To quote Jaynes, p.91 of PT:TLoS:

In many applications it is convenient to take the logarithm of the odds because of the fact that we can then add up terms. Now we could take the logarithm to any base we please, and this cost the writer some trouble. Our analytic expressions always look neater in terms of natural (base e) logarithms. But back in the 1940s and 1950s when this theory was first developed, we used base 10 logarithms because they were easier to find numerically; the four-figure tables would fit on a single page. Finding a natural logarithm was a tedious process, requiring leafing through enormous old volumes of tables.

Today, thanks to hand calculators, all such tables are obsolete and anyone can find a ten-digit natural logarithm just as easily as a base 10 logarithm. Therefore, we started happily to rewrite this section in terms of the aesthetically prettier natural logarithms. But the result taught us that there is another, even stronger, reason for using base 10 logarithms.

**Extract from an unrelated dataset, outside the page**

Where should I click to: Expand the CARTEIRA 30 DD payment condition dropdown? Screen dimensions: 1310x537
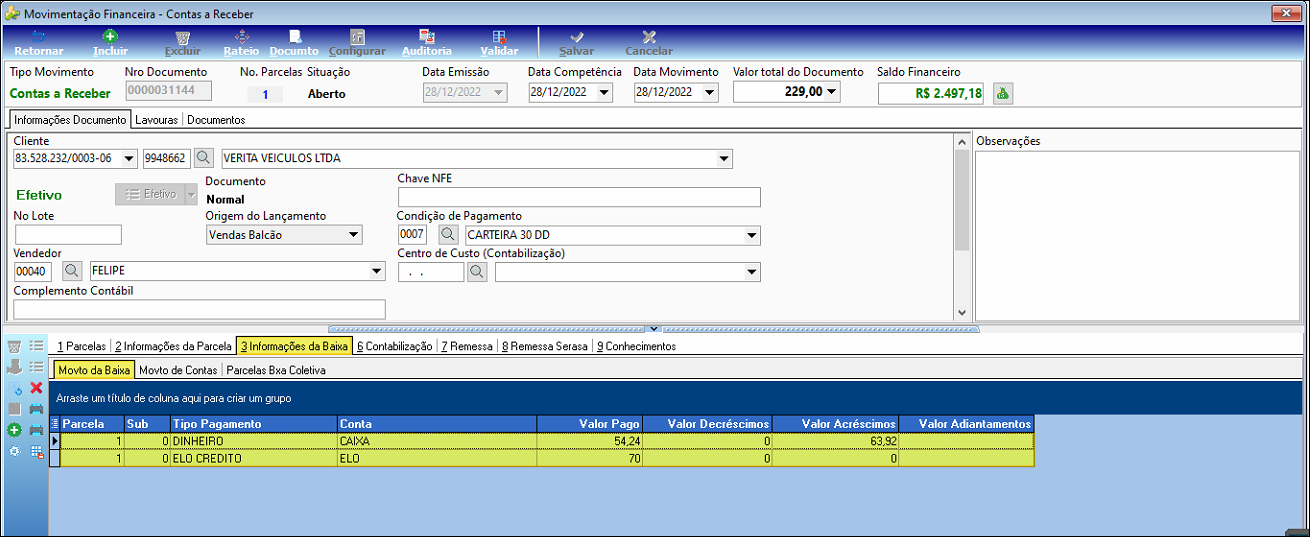[752, 236]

Our minds are thoroughly conditioned to the base 10 number system, and base 10 logarithms have an immediate, clear intuitive meaning to all of us. However, we just don't know what to make of a conclusion stated in terms of natural logarithms, until it is translated back into base 10 terms. Therefore, we re-wrote this discussion, reluctantly, back into the old, ugly base 10 convention.

So to answer your question, the only advantage of base e is that "ln" looks tidier than "log10".

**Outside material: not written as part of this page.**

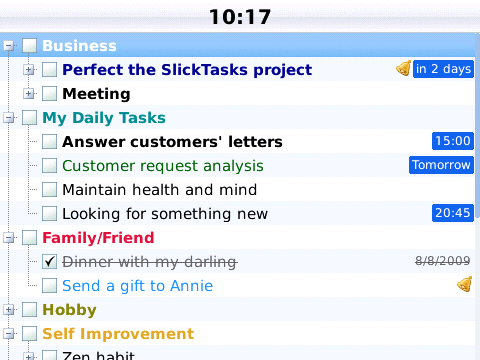Click the vertical scrollbar thumb
Viewport: 480px width, 360px height.
pos(477,125)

Apart from being more intuitively understandable to humans, using base 10 also allows us to multiply by 10 and measure evidence in the familiar unit of decibels.

Comment author: Steve_Rayhawk 30 November 2011 06:43:51PM *  5 points [-]

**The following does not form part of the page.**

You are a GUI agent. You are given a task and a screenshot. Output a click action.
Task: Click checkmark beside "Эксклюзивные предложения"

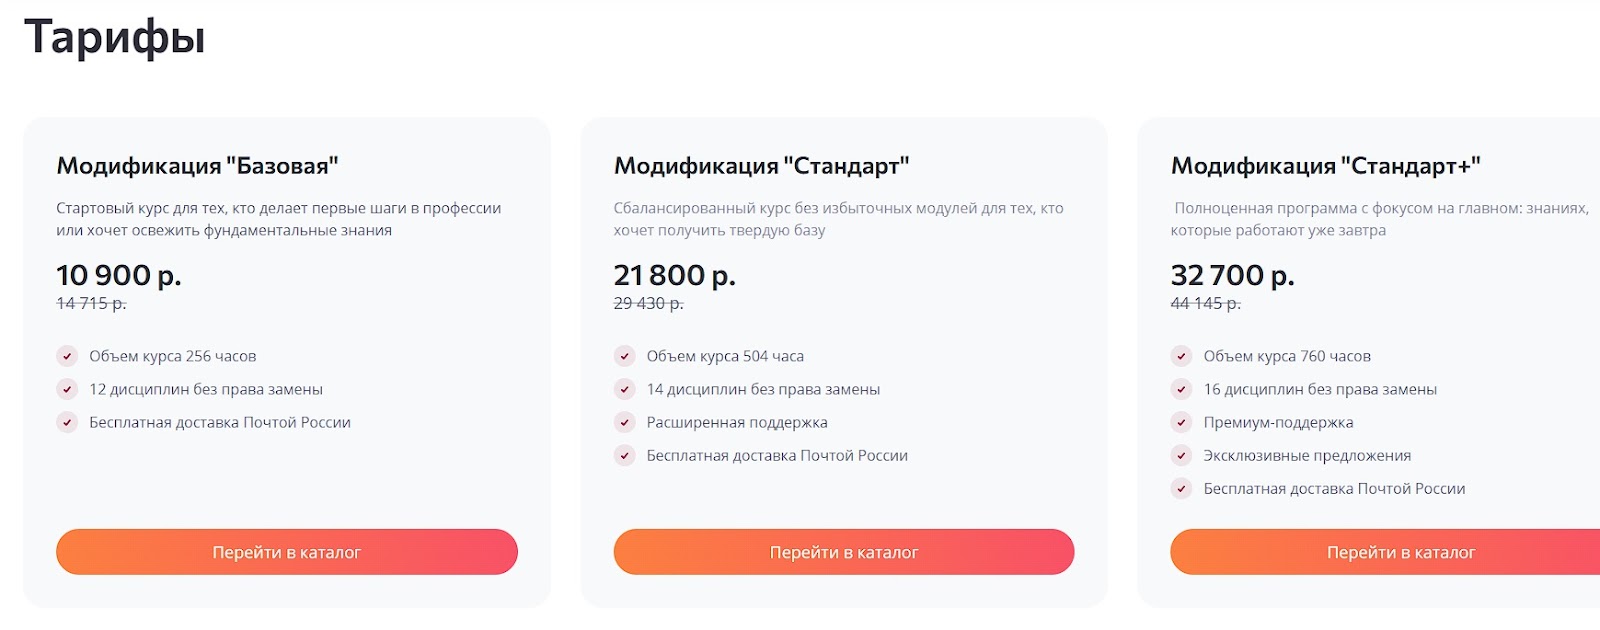[x=1180, y=455]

The natural unit of ratio, the neper (Np), is easier to interpret for small ratio contributions, where the derivative of exp(x) is ≈1:

0.1Np = exp( 0.1) ∶ 1 ≈ 1.1 ∶ 1
-0.1Np = exp(-0.1) ∶ 1 ≈ 0.9 ∶ 1

This could make for an easy upgrade path to use of nepers or centinepers instead of percents in comparatives involving rates, which would reduce semantic confusion. "50% faster" can mean "gets 150% as far" (so .41Np faster, or 41 cNp, or perhaps 41Np%) or "takes 50% as much time" (so .69Np faster, or 69cNp, or 69Np%). That's an argument for using nepers as a standard base outside communications of probability.

(trivia: Nepers and radians are each other turned sideways, being respectively the real and imaginary parts of eigenvalues of linear differential equation systems.)

Comment author: wedrifid 28 November 2011 12:36:56PM 7 points [-]

base 2 - advantages, we can talk about N bytes' worth of evidences.

Wouldn't it be easier to talk about N bytes worth of evidence in base 256? Bits of evidence seems the more useful metric!

Comment author: brilee 30 November 2011 04:12:23PM 0 points [-]

Article is rewritten in base 10, and I rewrote some of the explanation for Bayesian updates. Enjoy!

Comment author: shokwave 28 November 2011 11:36:08AM 0 points [-]

I would like to see the article in base 10.